After 24 h, supernatants and attached cells were collected and vortexed thoroughly. Vaginal cells were treated with 0.5% Triton-X-100 for 5 min to lyse them and release adherent fungal cells. Samples were diluted appropriately with PBS. The diluted samples were plated on YPD plates with 1× PenStrep (Gibco, Thermo Fisher Scientific) and incubated at 37°C for 1 to 2 days until adequate growth for determining the CFU was reached.

Sequencing.

For the DNA extraction, the strains were grown in YPD cultures for 16 h at 37°C and 180 rpm, and the following protocol was implemented to isolate DNA of high quality. The cultures were centrifuged for 5 min at 4,000 rpm. The pellet was suspended in sorbitol 1 M and centrifuged for 2 min at 13,000 rpm. Then the pellet was resuspended in SCEM buffer (1 M sorbitol, 100 mM Na-citrate pH 5.8, 50 mM EDTA pH 8, 2% β-mercaptoethanol, and 500 units/ml lyticase [MERCK]) and incubated at 37°C for 2 h. Afterward, the samples were centrifuged for 5 min at 13,000 rpm, and the pellet was resuspended in proteinase buffer (10 mM Tris-CL pH 7.5, 50 mM EDTA pH 7.5, 0.5% SDS, and 1 mg/ml proteinase K) and incubated at 60°C for 30 min. Phenol:chloroform:isoamylalkol 25:24:1 was added after the incubation, and the samples were vortexed for 4 min. Then they were centrifuged for 4 min at 13,000 rpm. Then the aqueous phase was transferred to a new tube and a 1:1 volume of cold isopropanol was added. Samples were centrifuged for 15 min at 13,000 rpm. The pellets were washed with 70% ethanol once and centrifuged again for 3 min at 13,000 rpm. After drying, the pellet was resuspended in water and RNase. The genomic DNA was stored at –20°C until sequencing. The sequencing of the clinical strains was done by the company GENEWIZ, using Illumina NovaSeq 2 × 150-bp sequencing and 10 M raw paired-end reads per sample package. Additionally, paired-end reads for non-petite clinical isolates were obtained from a previous study (NCBI SRA project SRP099102 [43]). All reads were aligned to the C. glabrata reference genome (version s03-mo1-r06 [12]) using Bowtie2 version 2.4.1. Variants were called from the resulting alignments using the call variants script in bbmap version 38.44 (SOURCEFORGE, 2014) with standard parameters. The resulting variant files were applied to the reference genome by the bcftools consensus function version 1.10.2 (81).

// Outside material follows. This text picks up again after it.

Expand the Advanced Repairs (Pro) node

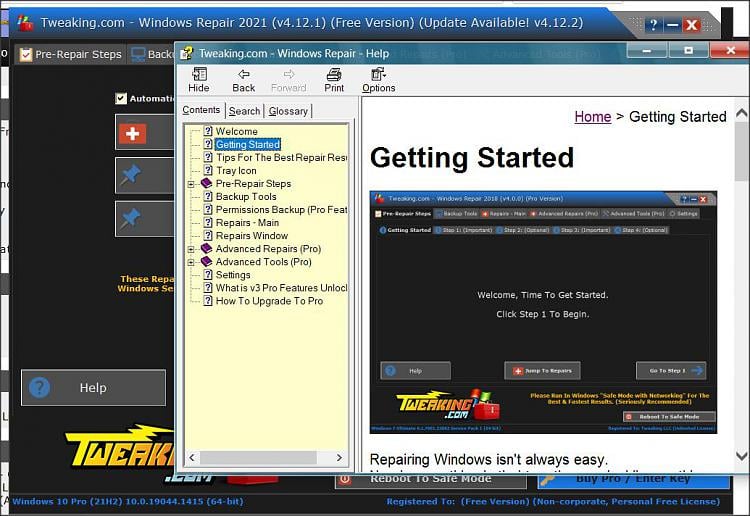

In silico analysis and statistics.

All the results were obtained from at least three biological replicates (indicated in the figure legends). The means and standard deviations of these replicates are shown. Experiments performed with MDMs were isolated from at least three different donors (see figure legends). Data were analyzed using Prism 5 (GraphPad Software, San Diego, CA, USA). The data were generally analyzed using a two-tailed, unpaired Student’s t test for intergroup comparisons, if not indicated otherwise.

Data availability.

The raw sequencing data that support the findings of this study are available in the Sequence Read Archive (SRA) of the NCBI under the accession number PRJNA665484.